------ Input ------

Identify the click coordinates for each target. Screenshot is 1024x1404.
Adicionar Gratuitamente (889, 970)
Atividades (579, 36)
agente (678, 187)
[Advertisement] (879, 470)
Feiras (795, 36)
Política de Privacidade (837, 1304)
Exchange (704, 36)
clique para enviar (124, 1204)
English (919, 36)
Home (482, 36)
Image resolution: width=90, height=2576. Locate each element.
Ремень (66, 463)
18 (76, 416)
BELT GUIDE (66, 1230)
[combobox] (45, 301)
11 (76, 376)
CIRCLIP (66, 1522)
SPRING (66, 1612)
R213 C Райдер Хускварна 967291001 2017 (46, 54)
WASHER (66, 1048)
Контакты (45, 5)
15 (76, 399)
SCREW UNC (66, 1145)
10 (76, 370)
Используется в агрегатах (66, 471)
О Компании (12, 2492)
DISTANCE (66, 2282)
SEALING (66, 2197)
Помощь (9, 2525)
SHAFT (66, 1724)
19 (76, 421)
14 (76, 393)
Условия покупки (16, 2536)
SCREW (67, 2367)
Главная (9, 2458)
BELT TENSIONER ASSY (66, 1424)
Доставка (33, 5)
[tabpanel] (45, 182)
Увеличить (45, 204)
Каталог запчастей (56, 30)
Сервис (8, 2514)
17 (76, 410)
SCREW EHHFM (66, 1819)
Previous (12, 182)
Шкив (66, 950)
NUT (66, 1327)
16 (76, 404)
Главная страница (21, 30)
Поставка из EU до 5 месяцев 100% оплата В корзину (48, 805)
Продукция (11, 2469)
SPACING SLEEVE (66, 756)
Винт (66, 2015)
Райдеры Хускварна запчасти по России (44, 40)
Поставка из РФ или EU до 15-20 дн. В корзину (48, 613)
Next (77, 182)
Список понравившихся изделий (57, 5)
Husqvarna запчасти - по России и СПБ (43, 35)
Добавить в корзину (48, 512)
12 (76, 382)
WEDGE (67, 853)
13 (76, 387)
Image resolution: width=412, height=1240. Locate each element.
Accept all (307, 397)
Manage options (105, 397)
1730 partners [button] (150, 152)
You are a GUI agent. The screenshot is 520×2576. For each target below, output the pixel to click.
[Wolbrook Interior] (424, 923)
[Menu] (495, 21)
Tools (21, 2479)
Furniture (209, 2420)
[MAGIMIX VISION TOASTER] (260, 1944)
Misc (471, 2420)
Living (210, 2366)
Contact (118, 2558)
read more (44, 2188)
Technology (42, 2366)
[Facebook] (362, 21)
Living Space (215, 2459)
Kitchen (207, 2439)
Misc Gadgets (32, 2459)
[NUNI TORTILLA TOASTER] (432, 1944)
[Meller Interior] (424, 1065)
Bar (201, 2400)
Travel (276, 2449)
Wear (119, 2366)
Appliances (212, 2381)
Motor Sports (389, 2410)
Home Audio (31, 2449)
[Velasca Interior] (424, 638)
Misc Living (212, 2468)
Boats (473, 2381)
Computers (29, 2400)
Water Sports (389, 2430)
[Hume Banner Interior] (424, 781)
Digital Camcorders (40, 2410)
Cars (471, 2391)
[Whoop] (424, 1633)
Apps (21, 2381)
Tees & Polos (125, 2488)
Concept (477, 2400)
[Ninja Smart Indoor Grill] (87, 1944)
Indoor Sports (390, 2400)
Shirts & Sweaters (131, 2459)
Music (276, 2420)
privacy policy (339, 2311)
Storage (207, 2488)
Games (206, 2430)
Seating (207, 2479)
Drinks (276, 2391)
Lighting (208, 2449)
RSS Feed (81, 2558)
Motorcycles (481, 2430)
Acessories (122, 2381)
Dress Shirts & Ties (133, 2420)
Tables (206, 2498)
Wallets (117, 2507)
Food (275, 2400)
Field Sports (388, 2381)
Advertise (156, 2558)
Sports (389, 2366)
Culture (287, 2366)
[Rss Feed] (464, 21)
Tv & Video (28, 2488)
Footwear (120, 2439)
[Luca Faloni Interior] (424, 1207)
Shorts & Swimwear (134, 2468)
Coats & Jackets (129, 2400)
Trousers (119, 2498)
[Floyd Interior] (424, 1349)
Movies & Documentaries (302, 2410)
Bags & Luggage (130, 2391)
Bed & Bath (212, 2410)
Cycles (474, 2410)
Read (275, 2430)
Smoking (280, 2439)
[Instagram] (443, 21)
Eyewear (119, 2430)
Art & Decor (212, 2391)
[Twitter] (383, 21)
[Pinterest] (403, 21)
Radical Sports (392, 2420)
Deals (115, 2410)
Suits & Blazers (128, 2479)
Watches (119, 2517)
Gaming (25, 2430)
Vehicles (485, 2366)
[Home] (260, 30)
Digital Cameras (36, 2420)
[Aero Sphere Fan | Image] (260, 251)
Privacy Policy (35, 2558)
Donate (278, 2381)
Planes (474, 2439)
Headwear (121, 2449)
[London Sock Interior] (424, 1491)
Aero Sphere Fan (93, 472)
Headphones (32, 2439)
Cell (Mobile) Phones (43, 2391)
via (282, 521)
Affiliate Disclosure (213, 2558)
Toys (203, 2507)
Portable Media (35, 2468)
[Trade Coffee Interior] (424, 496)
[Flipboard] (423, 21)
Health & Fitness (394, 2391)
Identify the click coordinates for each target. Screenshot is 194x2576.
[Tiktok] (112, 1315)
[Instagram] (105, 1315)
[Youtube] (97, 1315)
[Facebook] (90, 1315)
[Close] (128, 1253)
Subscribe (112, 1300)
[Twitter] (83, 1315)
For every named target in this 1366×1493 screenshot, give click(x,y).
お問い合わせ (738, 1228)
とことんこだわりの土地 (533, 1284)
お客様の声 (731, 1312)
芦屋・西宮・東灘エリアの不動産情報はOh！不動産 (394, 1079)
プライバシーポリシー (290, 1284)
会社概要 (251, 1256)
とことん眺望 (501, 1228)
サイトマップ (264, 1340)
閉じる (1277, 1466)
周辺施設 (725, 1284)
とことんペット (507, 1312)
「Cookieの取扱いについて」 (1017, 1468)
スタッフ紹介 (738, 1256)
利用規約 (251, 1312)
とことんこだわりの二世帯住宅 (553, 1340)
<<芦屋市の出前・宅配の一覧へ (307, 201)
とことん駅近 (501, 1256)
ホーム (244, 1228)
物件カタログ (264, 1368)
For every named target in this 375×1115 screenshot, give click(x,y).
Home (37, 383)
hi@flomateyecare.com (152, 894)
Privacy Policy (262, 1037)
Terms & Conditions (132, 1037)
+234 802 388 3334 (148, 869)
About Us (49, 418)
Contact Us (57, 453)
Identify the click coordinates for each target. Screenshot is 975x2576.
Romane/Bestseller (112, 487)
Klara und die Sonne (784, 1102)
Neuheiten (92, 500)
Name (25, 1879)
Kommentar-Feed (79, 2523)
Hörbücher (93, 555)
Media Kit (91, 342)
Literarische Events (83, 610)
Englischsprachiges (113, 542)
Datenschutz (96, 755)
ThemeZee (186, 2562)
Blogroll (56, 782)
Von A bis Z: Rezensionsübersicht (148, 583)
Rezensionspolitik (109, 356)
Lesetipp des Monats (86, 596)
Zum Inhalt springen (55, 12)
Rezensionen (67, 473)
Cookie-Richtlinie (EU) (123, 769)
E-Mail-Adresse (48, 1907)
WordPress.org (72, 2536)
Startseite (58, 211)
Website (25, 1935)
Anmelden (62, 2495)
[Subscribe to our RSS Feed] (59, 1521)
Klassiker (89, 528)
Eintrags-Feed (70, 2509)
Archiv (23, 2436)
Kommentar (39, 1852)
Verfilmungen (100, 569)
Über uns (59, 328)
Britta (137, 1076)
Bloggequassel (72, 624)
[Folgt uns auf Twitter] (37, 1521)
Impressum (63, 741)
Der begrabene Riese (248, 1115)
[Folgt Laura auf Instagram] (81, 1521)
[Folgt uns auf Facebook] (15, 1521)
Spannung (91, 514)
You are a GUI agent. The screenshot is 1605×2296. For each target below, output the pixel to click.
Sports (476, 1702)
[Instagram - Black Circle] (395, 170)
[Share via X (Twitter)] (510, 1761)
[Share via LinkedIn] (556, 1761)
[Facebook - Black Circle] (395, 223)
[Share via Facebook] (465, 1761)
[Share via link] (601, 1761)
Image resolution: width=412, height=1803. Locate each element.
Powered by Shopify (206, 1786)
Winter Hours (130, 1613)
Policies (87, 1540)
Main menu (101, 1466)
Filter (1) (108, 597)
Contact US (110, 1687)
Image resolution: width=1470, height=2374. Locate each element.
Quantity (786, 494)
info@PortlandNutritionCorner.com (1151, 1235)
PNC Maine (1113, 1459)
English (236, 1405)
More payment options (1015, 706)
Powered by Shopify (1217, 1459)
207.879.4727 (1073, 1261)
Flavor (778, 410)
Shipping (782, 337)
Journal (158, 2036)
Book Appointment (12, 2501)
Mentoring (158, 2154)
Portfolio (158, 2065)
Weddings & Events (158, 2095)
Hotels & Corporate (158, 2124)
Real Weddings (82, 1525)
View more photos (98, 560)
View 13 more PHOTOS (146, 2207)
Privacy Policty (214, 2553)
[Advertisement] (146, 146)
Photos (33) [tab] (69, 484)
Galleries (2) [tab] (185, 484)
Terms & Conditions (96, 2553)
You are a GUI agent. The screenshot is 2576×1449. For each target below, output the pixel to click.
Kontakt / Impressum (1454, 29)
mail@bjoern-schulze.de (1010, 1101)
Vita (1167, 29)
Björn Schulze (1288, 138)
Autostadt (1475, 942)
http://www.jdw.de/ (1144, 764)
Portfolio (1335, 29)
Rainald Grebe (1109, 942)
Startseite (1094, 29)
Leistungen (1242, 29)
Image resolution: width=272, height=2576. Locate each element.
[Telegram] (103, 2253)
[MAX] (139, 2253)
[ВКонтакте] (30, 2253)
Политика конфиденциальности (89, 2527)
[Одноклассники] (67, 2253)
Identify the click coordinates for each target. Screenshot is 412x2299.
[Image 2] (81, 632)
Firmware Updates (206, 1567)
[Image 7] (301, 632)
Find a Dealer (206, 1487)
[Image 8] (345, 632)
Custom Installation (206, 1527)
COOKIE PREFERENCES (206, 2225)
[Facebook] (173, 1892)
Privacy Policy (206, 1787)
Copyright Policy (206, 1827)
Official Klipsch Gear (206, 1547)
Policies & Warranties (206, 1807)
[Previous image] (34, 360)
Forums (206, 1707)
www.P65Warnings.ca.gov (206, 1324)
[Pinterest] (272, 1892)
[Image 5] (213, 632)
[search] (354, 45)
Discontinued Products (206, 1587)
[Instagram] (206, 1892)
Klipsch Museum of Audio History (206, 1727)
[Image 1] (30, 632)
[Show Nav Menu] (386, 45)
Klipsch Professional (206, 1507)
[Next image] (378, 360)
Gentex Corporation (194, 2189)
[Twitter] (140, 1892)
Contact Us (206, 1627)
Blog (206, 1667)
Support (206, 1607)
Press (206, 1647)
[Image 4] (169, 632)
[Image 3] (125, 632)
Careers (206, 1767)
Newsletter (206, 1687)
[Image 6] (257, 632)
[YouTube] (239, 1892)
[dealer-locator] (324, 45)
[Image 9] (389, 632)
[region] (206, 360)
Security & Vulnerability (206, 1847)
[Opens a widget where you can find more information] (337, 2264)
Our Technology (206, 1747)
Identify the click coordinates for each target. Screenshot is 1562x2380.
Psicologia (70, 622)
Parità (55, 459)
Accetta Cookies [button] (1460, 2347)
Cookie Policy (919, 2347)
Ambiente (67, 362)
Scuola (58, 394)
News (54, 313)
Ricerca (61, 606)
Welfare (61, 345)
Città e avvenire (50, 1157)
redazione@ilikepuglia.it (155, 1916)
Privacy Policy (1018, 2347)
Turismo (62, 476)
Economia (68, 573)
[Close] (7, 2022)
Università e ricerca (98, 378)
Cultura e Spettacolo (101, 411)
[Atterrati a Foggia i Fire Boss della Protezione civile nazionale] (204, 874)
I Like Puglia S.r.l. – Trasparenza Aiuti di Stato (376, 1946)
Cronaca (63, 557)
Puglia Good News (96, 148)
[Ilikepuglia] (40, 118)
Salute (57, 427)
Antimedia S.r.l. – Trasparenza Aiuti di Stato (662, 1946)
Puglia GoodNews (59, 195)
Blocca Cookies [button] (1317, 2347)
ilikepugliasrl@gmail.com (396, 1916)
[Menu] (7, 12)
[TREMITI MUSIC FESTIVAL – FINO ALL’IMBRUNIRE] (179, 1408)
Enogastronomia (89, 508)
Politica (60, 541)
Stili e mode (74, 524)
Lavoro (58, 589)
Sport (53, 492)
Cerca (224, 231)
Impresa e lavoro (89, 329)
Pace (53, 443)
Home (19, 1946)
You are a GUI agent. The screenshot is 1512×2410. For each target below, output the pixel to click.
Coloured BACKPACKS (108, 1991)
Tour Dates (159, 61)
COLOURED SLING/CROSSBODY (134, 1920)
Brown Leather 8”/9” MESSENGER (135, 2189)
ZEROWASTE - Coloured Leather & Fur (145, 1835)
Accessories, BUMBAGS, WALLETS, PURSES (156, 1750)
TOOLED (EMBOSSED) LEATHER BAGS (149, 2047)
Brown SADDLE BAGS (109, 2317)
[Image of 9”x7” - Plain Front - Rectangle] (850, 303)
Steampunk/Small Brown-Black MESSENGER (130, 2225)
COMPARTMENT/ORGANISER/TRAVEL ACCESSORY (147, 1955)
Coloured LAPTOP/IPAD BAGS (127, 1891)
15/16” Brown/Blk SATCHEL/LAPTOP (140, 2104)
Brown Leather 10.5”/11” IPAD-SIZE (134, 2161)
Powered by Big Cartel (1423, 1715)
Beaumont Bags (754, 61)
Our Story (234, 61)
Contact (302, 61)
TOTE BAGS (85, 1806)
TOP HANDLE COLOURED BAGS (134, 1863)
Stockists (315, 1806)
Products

------

Your objective> Every line from the start of the material above through the line that contains "Доставка (33, 5)" must be written out exactly, with both ends included.

Solution for this task>
Identify the click coordinates for each target. Screenshot is 1024x1404.
Adicionar Gratuitamente (889, 970)
Atividades (579, 36)
agente (678, 187)
[Advertisement] (879, 470)
Feiras (795, 36)
Política de Privacidade (837, 1304)
Exchange (704, 36)
clique para enviar (124, 1204)
English (919, 36)
Home (482, 36)
Image resolution: width=90, height=2576. Locate each element.
Ремень (66, 463)
18 (76, 416)
BELT GUIDE (66, 1230)
[combobox] (45, 301)
11 (76, 376)
CIRCLIP (66, 1522)
SPRING (66, 1612)
R213 C Райдер Хускварна 967291001 2017 (46, 54)
WASHER (66, 1048)
Контакты (45, 5)
15 (76, 399)
SCREW UNC (66, 1145)
10 (76, 370)
Используется в агрегатах (66, 471)
О Компании (12, 2492)
DISTANCE (66, 2282)
SEALING (66, 2197)
Помощь (9, 2525)
SHAFT (66, 1724)
19 (76, 421)
14 (76, 393)
Условия покупки (16, 2536)
SCREW (67, 2367)
Главная (9, 2458)
BELT TENSIONER ASSY (66, 1424)
Доставка (33, 5)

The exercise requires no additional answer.